Мадам Шмыга, не отрывая головы от столешницы, безразлично выпила и чуть менее безразлично скривилась.
– Настойка дождевых червей, – с отвращением сказала гадалка.
– С капелькой кленового сиропа, – добавила мадам Бджи.
– Гадость.
– Ой. Ты сама виновата, между прочим! – Настроение кухарки мгновенно изменилось, как будто мадам Шмыга вдруг оставила свое кататоническое прозябание и полезла в ее котел.
– Я-то?
– Ты, Кларисса! – строго сказала мадам Бджи, уперев руки в бока. – Ясное дело, от чего у тебя мигрень! Вот только понять не могу, почему ты так переживаешь из-за этого Дуболома Брума? Хватит переживать, тебе говорят! Подумать только, какой он подлый, коварный, мстительный… ах-ах! – мадам Бджи не смогла подобрать слов – настолько остро ее задевало несчастье подруги. – Скотина! Из-за того, что ты отказала ему в его бессовестных попытках затянуть тебя в этот омут с семьей, детками, милым домиком и прочими гадостями, он заявляется сюда и мстит, как последний трус!
– Это его работа, Берта, – устало сказала мадам Шмыга. – Грегор же не виноват, что ему велели разгромить наш «Балаганчик». Он мне даже записку подбросил в осколки любимой вазы: «Прости».
– Ой ты, миленько-то как! – взвилась кухарка пуще прежнего. – Он извиняется! Лучше бы он извинился за то, что прикидывался честным парнем, когда увивался за нашей красоткой, а на деле оказался фликом проклятущим, да еще и каким – тьфу! – сержантом! И не называй его «Грегор», Кларисса! Его зовут «Сержант Брум», или «Дуболом Брум». Подлый, подколодный…
– Берта, умоляю тебя… Ты сейчас на него так злишься потому, что до сегодняшнего дня он казался тебе прекрасным человеком!
– Это было до того, как раскрылось, что он – проклятущий флик!

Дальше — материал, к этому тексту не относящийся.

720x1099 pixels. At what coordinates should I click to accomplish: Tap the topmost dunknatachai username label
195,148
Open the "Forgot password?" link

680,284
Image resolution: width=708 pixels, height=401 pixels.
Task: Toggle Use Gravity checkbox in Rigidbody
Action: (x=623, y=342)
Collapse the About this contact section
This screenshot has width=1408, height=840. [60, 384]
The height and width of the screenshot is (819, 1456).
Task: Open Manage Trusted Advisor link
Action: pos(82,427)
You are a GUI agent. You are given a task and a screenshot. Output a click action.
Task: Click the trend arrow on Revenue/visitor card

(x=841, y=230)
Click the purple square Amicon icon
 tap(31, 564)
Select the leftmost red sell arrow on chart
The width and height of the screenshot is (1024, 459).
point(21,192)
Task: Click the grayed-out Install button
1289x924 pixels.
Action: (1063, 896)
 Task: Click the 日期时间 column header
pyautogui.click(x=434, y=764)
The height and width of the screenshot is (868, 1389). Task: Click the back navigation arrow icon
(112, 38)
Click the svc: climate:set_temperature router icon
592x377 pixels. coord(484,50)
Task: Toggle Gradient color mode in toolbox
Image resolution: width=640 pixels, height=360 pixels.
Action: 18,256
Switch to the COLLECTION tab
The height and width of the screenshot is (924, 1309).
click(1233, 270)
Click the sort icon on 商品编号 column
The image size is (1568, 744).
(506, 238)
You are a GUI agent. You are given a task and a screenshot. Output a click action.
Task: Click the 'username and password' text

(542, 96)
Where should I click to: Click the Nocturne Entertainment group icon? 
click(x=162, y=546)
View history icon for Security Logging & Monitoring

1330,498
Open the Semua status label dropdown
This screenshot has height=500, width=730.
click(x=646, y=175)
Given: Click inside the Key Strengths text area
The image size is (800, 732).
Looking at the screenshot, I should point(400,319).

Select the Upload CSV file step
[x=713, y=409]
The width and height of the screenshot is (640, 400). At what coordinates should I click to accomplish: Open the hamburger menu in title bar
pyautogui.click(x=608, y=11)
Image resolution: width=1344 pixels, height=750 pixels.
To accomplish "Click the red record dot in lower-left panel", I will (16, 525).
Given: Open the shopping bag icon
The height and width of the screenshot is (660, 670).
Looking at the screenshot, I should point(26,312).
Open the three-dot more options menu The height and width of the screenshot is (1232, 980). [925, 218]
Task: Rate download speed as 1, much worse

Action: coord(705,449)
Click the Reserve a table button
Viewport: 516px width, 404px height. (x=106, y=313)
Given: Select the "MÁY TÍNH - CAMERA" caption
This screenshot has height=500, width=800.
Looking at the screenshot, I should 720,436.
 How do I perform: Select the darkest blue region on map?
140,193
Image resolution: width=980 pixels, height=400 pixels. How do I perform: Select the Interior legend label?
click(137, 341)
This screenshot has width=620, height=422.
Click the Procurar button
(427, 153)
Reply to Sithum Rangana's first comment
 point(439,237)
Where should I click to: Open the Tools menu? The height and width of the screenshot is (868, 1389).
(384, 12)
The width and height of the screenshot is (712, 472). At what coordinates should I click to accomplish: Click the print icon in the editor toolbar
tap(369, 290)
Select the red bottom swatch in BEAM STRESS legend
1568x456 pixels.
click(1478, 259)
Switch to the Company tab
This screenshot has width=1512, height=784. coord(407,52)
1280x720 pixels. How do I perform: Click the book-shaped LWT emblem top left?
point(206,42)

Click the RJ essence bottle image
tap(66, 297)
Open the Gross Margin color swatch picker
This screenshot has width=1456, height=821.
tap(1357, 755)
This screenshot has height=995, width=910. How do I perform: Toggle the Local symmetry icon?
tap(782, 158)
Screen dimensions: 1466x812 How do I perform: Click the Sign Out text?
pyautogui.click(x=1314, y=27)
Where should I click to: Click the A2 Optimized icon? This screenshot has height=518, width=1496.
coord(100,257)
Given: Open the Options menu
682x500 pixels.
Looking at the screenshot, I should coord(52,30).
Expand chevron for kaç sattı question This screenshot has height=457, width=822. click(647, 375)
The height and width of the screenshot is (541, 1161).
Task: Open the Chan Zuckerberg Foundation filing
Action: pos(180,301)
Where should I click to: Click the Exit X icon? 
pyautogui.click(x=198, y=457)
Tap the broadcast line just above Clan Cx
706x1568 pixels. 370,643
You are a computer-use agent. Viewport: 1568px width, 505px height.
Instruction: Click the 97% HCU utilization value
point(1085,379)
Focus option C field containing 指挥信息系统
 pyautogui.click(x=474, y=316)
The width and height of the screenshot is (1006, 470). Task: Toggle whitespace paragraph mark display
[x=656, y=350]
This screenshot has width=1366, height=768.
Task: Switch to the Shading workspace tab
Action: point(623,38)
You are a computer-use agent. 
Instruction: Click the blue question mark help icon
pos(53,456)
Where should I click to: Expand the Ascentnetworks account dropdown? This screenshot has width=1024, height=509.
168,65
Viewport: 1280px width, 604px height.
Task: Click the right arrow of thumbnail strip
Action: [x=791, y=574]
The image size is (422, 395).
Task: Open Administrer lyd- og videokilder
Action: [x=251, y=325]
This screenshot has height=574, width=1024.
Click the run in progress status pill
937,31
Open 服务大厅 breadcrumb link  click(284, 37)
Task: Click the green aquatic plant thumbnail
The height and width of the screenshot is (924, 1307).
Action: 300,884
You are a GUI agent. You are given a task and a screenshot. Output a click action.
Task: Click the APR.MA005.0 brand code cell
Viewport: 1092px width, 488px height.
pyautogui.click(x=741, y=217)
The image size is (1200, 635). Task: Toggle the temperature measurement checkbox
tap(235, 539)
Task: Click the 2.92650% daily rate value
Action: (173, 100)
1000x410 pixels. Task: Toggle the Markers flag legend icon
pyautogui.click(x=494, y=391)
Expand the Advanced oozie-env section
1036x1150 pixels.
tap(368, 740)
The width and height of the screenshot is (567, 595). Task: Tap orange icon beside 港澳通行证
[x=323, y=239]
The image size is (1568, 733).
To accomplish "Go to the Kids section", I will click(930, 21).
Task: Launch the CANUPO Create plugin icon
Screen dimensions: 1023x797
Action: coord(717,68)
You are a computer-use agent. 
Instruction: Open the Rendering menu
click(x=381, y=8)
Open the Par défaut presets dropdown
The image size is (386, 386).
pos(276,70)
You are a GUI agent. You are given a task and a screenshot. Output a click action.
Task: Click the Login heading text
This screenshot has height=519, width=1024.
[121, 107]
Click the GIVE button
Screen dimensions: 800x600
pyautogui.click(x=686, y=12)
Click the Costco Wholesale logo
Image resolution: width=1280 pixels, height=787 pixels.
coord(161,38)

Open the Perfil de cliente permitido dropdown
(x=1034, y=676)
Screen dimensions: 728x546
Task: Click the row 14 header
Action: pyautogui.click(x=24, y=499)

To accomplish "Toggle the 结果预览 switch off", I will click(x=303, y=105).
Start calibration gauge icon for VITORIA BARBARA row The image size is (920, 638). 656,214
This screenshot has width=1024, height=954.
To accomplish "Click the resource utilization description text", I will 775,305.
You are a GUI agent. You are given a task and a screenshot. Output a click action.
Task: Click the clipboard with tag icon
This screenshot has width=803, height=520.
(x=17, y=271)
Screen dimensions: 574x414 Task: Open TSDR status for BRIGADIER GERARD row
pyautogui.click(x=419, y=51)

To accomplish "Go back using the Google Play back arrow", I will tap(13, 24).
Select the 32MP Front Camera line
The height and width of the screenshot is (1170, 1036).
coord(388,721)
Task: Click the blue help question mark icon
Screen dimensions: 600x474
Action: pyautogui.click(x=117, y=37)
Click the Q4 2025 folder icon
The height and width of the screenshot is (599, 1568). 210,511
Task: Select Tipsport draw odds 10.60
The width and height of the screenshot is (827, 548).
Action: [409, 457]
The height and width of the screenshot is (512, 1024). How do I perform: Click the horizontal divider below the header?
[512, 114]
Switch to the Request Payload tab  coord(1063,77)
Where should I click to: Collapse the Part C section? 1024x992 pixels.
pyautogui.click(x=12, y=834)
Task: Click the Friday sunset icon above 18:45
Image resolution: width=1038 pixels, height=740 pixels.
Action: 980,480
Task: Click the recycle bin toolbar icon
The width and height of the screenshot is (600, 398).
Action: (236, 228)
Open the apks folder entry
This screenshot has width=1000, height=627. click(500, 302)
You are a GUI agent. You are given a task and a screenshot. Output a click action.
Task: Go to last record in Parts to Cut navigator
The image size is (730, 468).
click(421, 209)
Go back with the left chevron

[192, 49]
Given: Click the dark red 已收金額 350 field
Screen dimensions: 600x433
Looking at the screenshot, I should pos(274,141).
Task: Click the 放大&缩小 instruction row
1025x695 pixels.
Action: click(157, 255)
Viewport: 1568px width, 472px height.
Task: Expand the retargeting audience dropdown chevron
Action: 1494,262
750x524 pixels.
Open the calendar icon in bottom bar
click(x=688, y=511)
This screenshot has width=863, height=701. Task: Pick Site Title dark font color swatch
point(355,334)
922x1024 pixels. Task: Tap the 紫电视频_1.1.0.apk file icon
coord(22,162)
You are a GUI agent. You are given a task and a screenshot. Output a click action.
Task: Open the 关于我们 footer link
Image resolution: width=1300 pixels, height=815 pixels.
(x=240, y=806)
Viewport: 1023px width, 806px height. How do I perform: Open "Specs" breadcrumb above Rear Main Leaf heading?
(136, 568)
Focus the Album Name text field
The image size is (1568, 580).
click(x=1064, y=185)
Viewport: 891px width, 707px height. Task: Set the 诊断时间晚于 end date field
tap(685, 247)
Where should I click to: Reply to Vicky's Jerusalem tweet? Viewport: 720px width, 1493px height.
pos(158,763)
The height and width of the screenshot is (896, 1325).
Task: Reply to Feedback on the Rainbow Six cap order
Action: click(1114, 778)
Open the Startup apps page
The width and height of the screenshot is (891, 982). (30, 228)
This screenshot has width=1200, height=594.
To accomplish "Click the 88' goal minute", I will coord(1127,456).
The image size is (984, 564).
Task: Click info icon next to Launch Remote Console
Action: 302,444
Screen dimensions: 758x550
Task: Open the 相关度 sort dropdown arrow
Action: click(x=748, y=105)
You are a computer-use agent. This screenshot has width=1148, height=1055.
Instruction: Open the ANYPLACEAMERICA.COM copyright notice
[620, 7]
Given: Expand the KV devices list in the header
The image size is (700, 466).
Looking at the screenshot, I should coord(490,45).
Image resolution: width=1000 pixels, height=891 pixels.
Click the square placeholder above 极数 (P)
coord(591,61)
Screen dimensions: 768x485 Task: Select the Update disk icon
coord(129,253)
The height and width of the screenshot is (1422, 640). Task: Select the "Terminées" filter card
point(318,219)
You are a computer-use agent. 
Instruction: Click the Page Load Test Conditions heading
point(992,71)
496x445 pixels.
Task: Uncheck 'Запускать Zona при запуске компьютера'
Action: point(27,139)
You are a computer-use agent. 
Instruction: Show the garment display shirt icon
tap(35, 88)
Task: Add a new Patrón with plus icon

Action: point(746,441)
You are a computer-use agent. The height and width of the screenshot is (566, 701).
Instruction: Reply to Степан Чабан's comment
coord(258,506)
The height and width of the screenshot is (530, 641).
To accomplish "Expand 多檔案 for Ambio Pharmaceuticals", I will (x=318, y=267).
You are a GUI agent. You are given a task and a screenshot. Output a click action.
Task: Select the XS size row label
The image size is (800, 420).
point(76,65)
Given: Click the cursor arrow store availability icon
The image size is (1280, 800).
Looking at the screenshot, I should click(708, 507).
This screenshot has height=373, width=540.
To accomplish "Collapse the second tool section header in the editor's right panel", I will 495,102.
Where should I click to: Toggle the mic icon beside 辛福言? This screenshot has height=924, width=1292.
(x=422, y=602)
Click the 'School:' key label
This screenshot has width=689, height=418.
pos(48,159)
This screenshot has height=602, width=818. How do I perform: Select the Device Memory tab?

До того, как он попытался затянуть тебя в Саквояжню и зачаровать своими хитрыми посулами, как принято у этого их племени!
– Фликов?
– Мужчин! – Казалось, мадам Бджи сейчас рухнет в обморок от охватившего ее гнева. – Ты подумай, что сказал бы наш Брекенбок, узнай он, что одним из тех фликов, которые участвовали в погроме, был «его славный Грегги», который таскал ему его любимое вино из города?!
– Он знает, – бессильно пробормотала мадам Шмыга. – Он сказал мне, что Грегор оставил ему по-тихому две бутылки «Не забывай мечтать обо мне» после облавы. Брекенбок не злится на Грегора. Потому, что понимает: это его работа – выполнять глупые приказы господина Саквояжного комиссара и вламываться в чужие дома, чтобы перевернуть их вверх-дном.
– Не злится он, тоже мне… – проворчала мадам Бджи. – Да если бы я могла достать хотя бы одну бутылку «Не забывай мечтать обо мне», я бы уже давно была королевой этого «Балаганчика».
– Со своей стороны смею заметить, мадам, – встрял в беседу очкарик Проныра, – что сержант Брум действовал явно неохотно – это было по нему хорошо видно, когда он всего лишь пару раз дал мне дубинкой по ребрам и башмаком в зубы.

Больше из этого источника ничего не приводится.